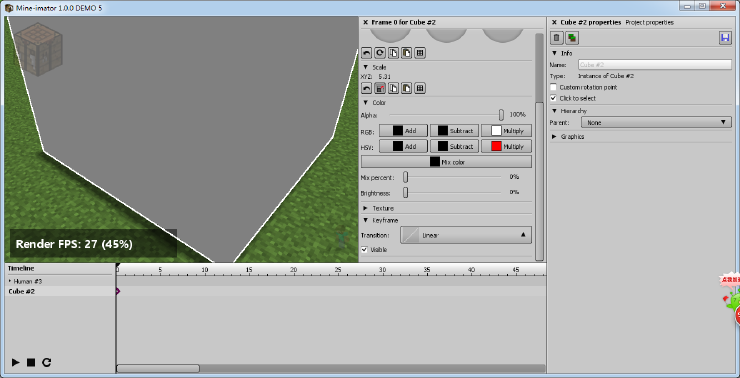Click the paste icon in rotation row
This screenshot has height=378, width=740.
(x=406, y=53)

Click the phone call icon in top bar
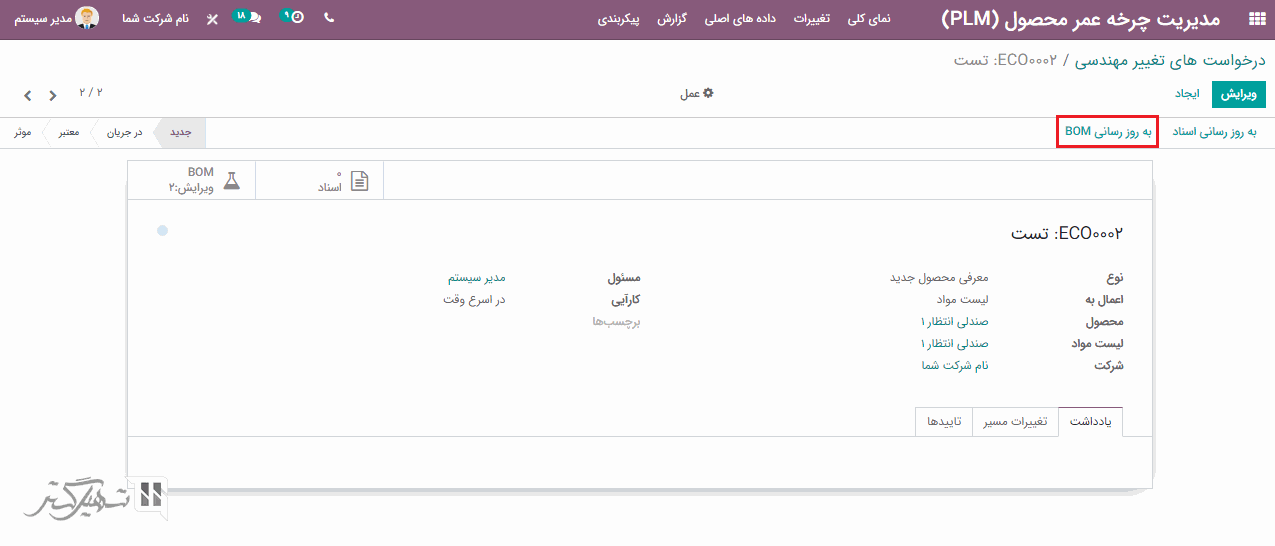click(x=330, y=18)
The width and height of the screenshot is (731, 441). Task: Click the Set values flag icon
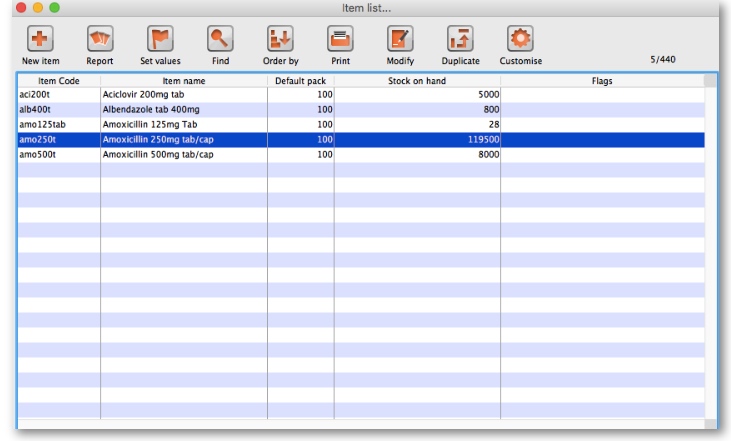point(159,40)
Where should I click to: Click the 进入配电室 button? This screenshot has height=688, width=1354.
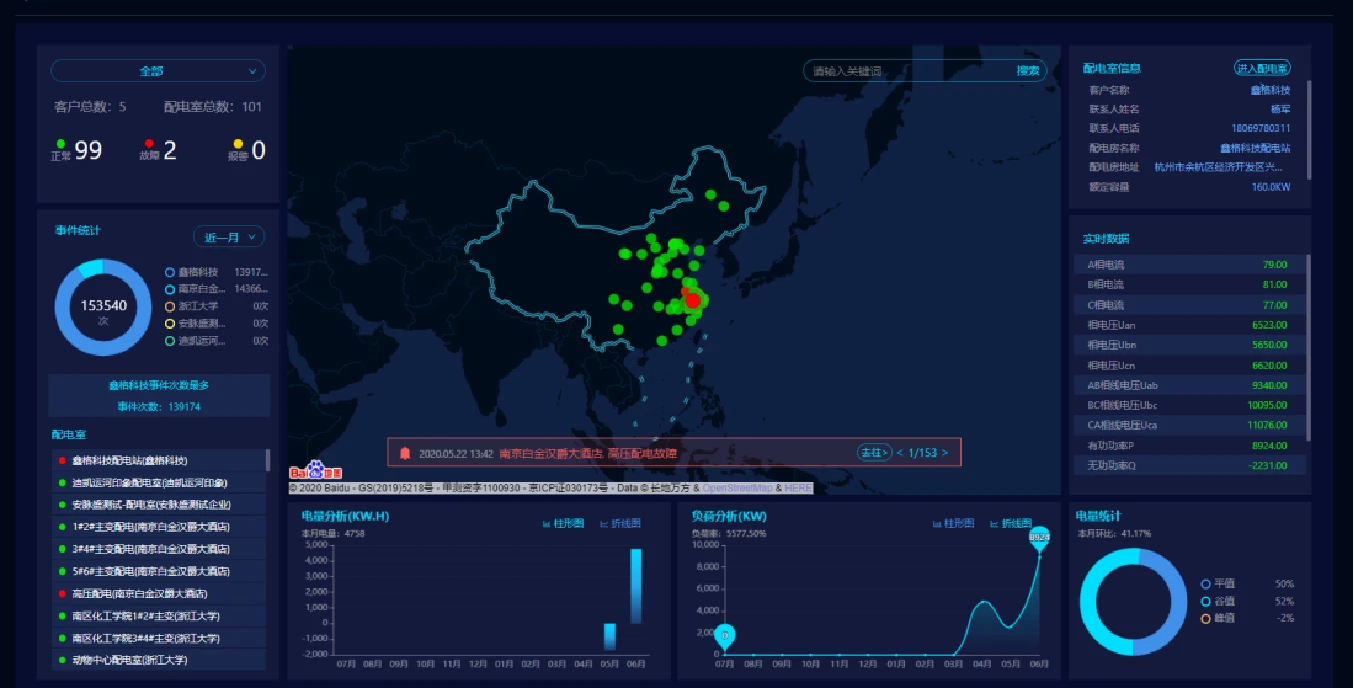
════════════════════
__Exercise instructions__
Starting with the line that contains "Click the phone call icon in top bar", print every line through the end of the data exactly as written; omit all pictures and add nothing else.

__Written solution__
Click the phone call icon in top bar
click(x=330, y=18)
The width and height of the screenshot is (731, 441). Task: Click the Set values flag icon
point(159,40)
Where should I click to: Click the 进入配电室 button? This screenshot has height=688, width=1354.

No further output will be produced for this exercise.